In the data from the line that has "Task: Select the DEBUG CONSOLE tab" through the line that has "Open the emoji", substitute "smiley face" for "smiley" and reproduce those lines with nothing else changed.

(Entries from a dataset)

----

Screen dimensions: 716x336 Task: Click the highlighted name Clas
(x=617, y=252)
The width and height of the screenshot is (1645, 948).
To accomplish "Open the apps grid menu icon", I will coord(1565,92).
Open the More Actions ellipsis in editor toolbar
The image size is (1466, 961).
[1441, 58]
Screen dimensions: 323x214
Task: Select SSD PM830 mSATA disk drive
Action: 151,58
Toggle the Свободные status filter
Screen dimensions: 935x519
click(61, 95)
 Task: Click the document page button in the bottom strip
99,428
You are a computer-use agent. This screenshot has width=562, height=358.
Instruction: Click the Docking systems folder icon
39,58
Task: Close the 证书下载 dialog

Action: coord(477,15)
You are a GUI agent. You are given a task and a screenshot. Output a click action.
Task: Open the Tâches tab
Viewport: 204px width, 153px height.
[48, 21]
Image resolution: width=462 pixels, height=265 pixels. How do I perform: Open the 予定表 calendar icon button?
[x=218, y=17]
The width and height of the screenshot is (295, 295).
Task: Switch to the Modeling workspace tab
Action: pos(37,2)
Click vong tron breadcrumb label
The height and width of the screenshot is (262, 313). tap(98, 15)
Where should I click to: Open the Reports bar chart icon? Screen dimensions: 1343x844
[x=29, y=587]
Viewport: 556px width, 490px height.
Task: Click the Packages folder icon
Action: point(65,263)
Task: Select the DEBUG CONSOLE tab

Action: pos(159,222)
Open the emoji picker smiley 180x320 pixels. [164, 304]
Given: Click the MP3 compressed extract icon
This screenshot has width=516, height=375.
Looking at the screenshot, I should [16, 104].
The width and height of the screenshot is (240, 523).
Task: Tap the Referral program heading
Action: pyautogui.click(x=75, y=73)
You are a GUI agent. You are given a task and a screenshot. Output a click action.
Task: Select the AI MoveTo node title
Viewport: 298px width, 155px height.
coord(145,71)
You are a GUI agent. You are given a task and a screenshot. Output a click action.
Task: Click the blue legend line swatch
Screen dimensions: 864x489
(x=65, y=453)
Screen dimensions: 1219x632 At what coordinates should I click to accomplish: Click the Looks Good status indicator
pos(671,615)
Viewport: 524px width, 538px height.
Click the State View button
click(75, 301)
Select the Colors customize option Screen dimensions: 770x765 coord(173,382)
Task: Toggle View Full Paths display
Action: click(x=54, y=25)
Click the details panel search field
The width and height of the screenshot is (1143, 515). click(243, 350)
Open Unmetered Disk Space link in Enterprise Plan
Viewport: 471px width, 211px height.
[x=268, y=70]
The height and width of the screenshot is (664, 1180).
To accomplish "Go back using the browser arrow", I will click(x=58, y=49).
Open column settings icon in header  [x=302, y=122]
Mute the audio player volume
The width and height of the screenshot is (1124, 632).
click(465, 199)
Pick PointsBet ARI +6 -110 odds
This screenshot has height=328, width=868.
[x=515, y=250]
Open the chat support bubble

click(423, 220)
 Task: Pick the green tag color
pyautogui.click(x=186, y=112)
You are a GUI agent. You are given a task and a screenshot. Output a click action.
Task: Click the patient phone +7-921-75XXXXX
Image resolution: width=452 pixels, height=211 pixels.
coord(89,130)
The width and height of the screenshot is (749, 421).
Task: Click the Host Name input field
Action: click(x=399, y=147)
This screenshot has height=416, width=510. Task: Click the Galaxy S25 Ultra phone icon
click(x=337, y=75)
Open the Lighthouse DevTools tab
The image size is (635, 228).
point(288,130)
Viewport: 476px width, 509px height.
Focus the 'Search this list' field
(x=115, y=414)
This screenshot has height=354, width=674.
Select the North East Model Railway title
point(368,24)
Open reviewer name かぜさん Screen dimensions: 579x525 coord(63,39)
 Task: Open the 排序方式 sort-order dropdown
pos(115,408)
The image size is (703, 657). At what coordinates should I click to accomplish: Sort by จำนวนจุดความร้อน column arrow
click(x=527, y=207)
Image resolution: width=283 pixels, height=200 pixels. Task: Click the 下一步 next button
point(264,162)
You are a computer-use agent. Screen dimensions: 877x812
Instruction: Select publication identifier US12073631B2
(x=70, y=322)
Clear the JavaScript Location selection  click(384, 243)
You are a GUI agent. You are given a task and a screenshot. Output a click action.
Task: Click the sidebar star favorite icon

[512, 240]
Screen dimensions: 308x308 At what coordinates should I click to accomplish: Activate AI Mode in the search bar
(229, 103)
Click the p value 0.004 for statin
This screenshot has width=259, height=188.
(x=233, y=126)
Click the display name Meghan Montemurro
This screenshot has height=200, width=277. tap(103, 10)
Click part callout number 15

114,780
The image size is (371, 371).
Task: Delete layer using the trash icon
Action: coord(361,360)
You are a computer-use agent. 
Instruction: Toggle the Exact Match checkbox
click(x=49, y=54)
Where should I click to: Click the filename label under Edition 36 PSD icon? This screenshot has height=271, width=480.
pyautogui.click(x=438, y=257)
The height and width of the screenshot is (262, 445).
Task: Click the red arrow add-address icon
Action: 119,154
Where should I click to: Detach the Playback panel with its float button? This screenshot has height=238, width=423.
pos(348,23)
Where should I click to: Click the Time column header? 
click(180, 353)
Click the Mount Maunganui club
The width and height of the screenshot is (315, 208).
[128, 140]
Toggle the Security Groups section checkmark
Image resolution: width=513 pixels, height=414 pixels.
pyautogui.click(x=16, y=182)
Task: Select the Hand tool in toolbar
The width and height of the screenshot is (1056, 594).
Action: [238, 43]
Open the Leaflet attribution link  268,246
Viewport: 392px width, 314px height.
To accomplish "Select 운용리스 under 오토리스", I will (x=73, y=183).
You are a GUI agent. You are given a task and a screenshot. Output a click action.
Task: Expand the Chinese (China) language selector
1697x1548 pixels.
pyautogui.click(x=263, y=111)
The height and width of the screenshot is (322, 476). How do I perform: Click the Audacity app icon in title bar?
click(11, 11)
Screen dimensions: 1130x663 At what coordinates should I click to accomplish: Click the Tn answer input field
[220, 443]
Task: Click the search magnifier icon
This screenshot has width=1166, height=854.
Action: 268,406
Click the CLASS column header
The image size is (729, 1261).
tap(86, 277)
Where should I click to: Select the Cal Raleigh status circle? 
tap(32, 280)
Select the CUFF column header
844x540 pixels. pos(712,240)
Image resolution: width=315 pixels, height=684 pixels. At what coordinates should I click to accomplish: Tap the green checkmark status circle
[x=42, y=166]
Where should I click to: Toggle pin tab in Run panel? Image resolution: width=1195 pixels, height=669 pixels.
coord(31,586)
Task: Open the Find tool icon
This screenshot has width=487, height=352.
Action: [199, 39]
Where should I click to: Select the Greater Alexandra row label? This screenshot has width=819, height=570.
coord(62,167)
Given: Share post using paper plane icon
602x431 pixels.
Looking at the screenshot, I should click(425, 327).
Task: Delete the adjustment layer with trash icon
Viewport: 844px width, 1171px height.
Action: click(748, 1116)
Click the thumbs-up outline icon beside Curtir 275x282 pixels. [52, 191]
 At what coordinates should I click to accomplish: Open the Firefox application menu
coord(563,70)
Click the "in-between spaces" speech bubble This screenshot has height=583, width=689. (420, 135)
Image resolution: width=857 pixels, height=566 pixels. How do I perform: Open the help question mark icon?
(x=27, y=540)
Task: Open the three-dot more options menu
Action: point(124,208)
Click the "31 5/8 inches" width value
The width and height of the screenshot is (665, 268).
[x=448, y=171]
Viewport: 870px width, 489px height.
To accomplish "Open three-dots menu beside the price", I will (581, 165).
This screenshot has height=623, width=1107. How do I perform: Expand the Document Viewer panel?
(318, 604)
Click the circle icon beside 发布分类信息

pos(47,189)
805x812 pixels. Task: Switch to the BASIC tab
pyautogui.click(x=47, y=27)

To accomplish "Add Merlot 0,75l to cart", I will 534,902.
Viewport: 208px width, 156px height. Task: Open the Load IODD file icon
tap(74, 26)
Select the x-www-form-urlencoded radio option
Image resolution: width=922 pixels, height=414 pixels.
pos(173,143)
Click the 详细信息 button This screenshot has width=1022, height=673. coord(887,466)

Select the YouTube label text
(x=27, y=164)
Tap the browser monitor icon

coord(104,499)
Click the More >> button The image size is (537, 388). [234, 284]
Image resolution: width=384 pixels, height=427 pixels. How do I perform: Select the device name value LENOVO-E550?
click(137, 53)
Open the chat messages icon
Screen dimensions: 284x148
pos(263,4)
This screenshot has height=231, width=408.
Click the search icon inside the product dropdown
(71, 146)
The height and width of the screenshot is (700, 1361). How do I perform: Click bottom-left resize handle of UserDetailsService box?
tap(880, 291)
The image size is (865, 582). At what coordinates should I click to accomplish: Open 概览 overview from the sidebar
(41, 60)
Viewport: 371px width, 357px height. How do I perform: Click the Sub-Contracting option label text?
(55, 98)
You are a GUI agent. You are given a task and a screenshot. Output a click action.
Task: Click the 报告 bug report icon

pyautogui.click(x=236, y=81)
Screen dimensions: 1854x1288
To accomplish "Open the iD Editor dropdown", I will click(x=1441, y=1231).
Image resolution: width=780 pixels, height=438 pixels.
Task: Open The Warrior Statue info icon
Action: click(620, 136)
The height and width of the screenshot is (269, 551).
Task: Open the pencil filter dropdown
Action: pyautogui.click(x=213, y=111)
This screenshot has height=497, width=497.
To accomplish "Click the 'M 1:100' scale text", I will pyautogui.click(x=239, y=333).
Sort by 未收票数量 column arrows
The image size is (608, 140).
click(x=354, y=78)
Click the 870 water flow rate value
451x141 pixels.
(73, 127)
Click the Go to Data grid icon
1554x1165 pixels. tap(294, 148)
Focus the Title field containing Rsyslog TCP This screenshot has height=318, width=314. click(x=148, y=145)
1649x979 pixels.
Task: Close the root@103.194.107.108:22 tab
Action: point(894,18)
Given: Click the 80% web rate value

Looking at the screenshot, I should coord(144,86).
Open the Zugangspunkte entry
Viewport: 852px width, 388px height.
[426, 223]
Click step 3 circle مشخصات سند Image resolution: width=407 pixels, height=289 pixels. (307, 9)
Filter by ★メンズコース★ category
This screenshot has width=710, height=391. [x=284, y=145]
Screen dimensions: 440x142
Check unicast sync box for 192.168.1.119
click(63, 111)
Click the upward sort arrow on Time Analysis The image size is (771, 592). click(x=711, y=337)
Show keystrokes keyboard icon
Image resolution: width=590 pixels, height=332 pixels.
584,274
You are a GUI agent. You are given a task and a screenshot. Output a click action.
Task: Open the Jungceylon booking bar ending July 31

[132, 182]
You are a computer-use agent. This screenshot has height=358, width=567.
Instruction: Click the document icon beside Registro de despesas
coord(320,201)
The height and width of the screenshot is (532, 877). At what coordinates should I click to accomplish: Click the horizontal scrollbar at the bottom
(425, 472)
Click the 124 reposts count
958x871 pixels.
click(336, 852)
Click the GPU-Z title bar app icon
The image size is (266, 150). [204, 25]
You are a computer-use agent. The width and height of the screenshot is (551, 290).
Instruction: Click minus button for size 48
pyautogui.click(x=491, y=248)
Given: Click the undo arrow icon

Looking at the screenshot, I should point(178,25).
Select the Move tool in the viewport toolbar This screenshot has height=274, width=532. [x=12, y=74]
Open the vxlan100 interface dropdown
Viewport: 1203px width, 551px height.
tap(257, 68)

----

COMPLETE ANSWER:
Task: Select the DEBUG CONSOLE tab

Action: pos(159,222)
Open the emoji picker smiley face 180x320 pixels. [164, 304]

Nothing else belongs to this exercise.